Jeffrey Hutzelman jhutz@cmu.edu
Thu, 01 Nov 2007 13:43:15 -0400



On Monday, October 29, 2007 07:42:09 PM -0400 Jeffrey Altman 
<jaltman@secure-endpoints.com> wrote:

> Peter Somogyi back almost three years ago proposed the following
> protocol enhancement for creating dump files containing compressed
> data.  An implementation of this proposal is available for review
> in OpenAFS RT Ticket 17947.
>
> Feedback is requested.


+1 on the design, as described here, but I do have a couple of comments, 
noted below.

I should note that I had a fair amount of input into this, as Peter and I 
discussed a number of problems with his original proposal, and that 
discussion led to what he has actually proposed to the community and 
implemented.

I have not yet reviewed the implementation.

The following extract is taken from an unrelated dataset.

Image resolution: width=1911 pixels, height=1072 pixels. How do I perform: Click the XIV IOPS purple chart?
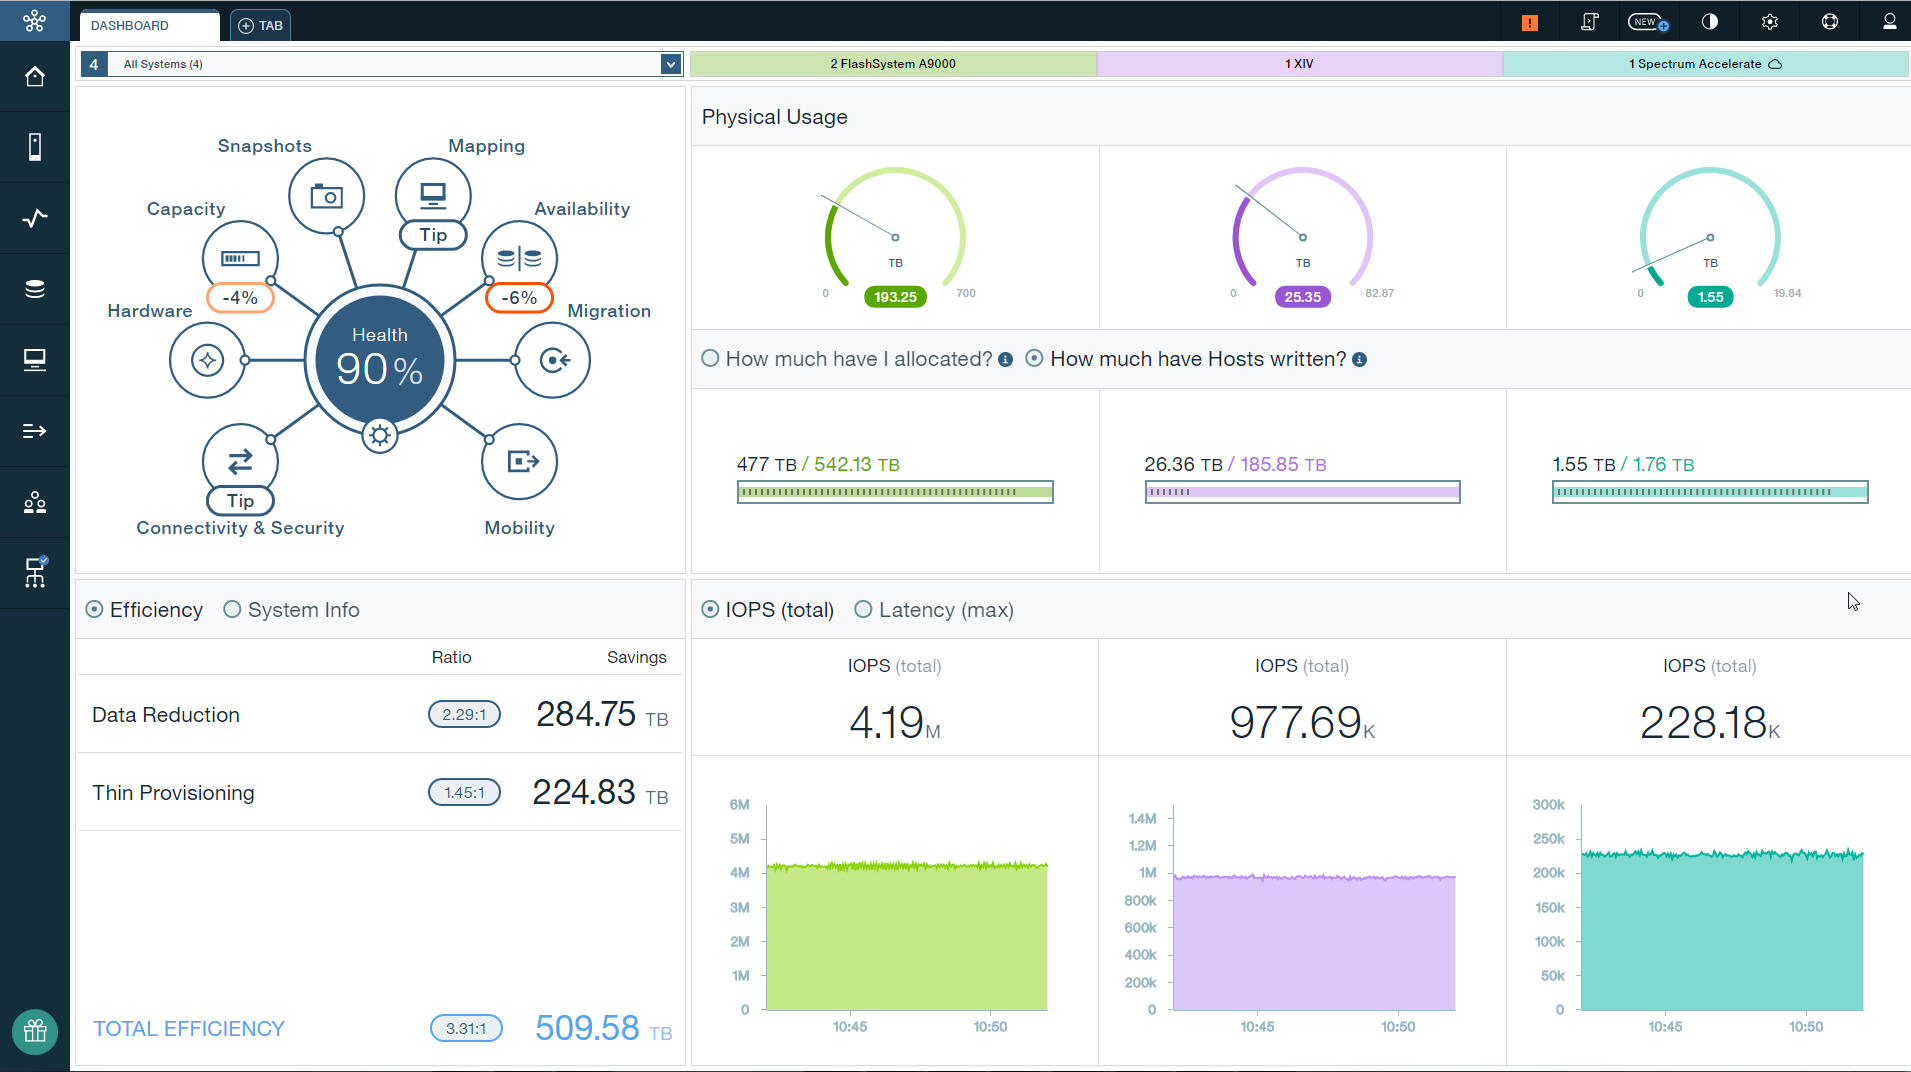pyautogui.click(x=1313, y=940)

> - new volserver must produce always compressed dump if the compression is
> turned on - at "vos dump"

Ideally, there should be a way for clients to signal that they want an 
uncompressed dump, even if the volserver would normally send a compressed 
dump.  This could be accomplished via a flag to AFSVolDumpV2 (which did not 
exist at the time this proposal was drafted).



> - <length>: variable size length, 0x80=unknown (means that
>   this section must be parsed to proceed)
>   - If bit 7 is not set, bits 0-6 are the length
>   - If bit 7 is set, bits 0-6 tell you how many bytes long the
>     length is.  The length follows immediately in MSB-first order.
>   - The special value 0x80 means indefinite length.
>   - 0xfe and 0xff would indicate a single-bit value, with the
>     value stored in the low-order bit of the length.

It should be noted that this describes the form of the length portion of
all TLV-form tags; that is, all currently-undefined tags from 0x05 through
0x60, inclusive.  Similarly, the rules quoted later permanently establish a 
data size of 32 bits for currently-undefined tags in the range 0x61-0x7a, 
and a data size of 0 bits for tags 0x7b-0x7f.  The data size and format of 
tags which are already defined does not change.  The goal here was to make 
it possible to write a dump parser which can process dumps containing new 
tags it does not understand.

Note that the <length> format as described here includes an indefinite form 
(0x80), which can be used when the data size is not known at the time the 
tag is emitted.  This is necessary for compressed dumps, but carries an 
important restriction -- such a tag cannot be skipped by a parser which 
does not understand its contents, because the data is self-describing and 
its end can be found only by parsing it.  This restriction could be removed 
at the expense of some overhead, by chunking indefinite-length data, with 
each chunk prefixed by a length in a standard form.  I don't believe such a 
change is necessary for compressed volume dumps, since the parser would 
have to understand compressed data anyway in order to do anything with the 
dump.

> - "don't compress" flag must be transmitted only when the source
> volserver's compression is set, and each receiver volserver supports this
> flag (in case of "vos release"), or when "vos dump" was invoked

It appears that this proposal transmits the "don't compress" flag as part 
of the compressed volume dump, which is silly -- if the flag is set, a 
compressed dump will never be sent, and if a compressed dump is not set, 
you lose the flag information.

Unfortunately, we are sort of painted into a corner here -- this 
information should be carried in a volume header tag, but the existing 
volserver will reject dumps containing unknown tags.  So this new tag (and 
all new tags) must be sent only when the recipient is known to support new 
tags.  Fortunately, we've designed the dump format extensions such that any 
parser which supports new tags should be able to support _all_ new tags, if 
not the features they represent.  Thus, a single bit in a few places will 
do:

- volservers must separately advertise three capabilities:
  + support for new tags in volume dumps
  + support for gzip compressed dumps
  + support for bz2 compressed dumps

  Note that the first is purely a feature of the dump parser, but the
  others depend on external libraries, and so the same volserver may
  support different compression types depending on the libraries which
  were available when it was built.

- AFSVolDumpV2 needs a flag to indicate the caller supports new tags;
  vos dump should probably set this by default (eventually) but should
  include an option to control it.

- AFSVolDumpV2 needs a flag to indicate that an uncompressed dump is
  desired.  Again, vos dump needs a switch to control this.



This one is slightly off-topic for this list, and I may bring it up on 
openafs-devel later, but...

> - include zlib and bzip2 (src/zlib and src/bzip2)

No.  These directories are not actually present in the patch (probably 
because someone used the wrong arguments to diff), and shouldn't be 
included in OpenAFS anyway.  External dependencies should be resolved by 
depending on them, not by incorporating copies of them into OpenAFS.

We do _not_ want to get into the business of maintaining compression 
libraries.

-- Jeff